Wednesday, October 19, 2005
I received an email today from the InnerChange Freedom Initiative, an independent outreach of Prison Fellowship Ministries. It seems the iniative is facing rising program costs due to legal battles over the legitimacy of its Christian makeup. And constant critics of the program, like Barry Lynn of Americans United for the Separation of Church and State, seem rather incredibly cold-hearted to the plight of today’s prisoner.

The InnerChange Freedom Initiative is one of the few elements in prisoners’ lives that has the ability to give them hope. And this hope is not just hope for release from physical bonds, but hope for release from the spiritual bonds of sin and corruption. Here are some of the key facts about the initiative:
  • The corrections system in America is broken. More than 600,000 people will be released from U.S. prisons and jails this year, and 52% of those ex-inmates will be return to prison within three years.
  • Departments of Correction are seeking help, asking for proposals for values-based prisoner rehabilitation alternatives.
  • The InnerChange Freedom Initiative, a biblically based, round-the-clock prison program works. An independent study by the University of Pennsylvania showed that only 8% of prisoners who graduated from our IFI program in Texas were reincarcerated within two years of their release.
This final point gets at the heart of the prison problem in America. For a system that is supposed to be based in large part on “rehabilitation,” recidivism rates are disturbingly high. This remains the case because the root issues are spiritual, and the state is spectacularly incapable of addresses such concerns. Johnny Cash, a Christian who had to push to record Gospel albums, recorded a hit song in 1968, “Folsom Prison Blues.” The lyrics of this song attest to the spiritual nature of criminality (emphasis added):
I hear the train a comin’; it’s rollin’ ‘round the bend,
And I ain’t seen the sunshine since I don’t know when.
I’m stuck at Folsom Prison and time keeps draggin’ on.
But that train keeps rollin’ on down to San Antone.

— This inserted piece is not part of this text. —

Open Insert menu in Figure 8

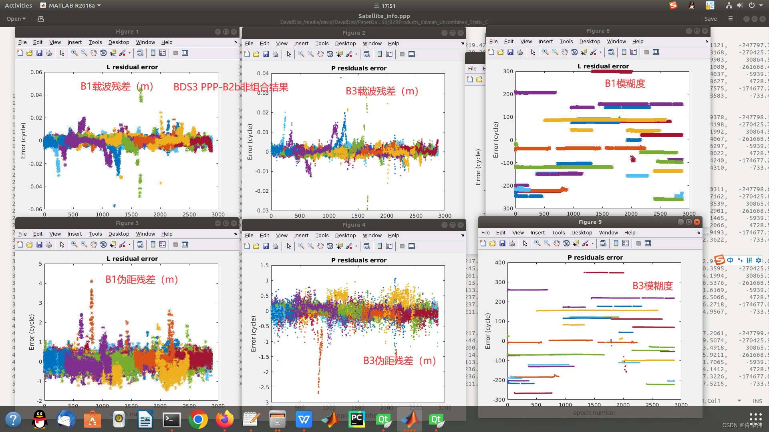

When I was just a baby, my mama told me, "Son,
Always be a good boy; don’t ever play with guns."
But I shot a man in Reno, just to watch him die.
When I hear that whistle blowin’ I hang my head and cry.


I bet there’s rich folk eatin’ in a fancy dining car.
They’re prob’ly drinkin’ coffee and smokin’ big cigars,
But I know I had it comin’, I know I can’t be free,
But those people keep a movin’, and that’s what tortures me.


Well, if they freed me from this prison, if that railroad train was mine, I bet I’d move on over a little farther down the line, Far from Folsom Prison, that’s where I want to stay, And I’d let that lonesome whistle blow my blues away.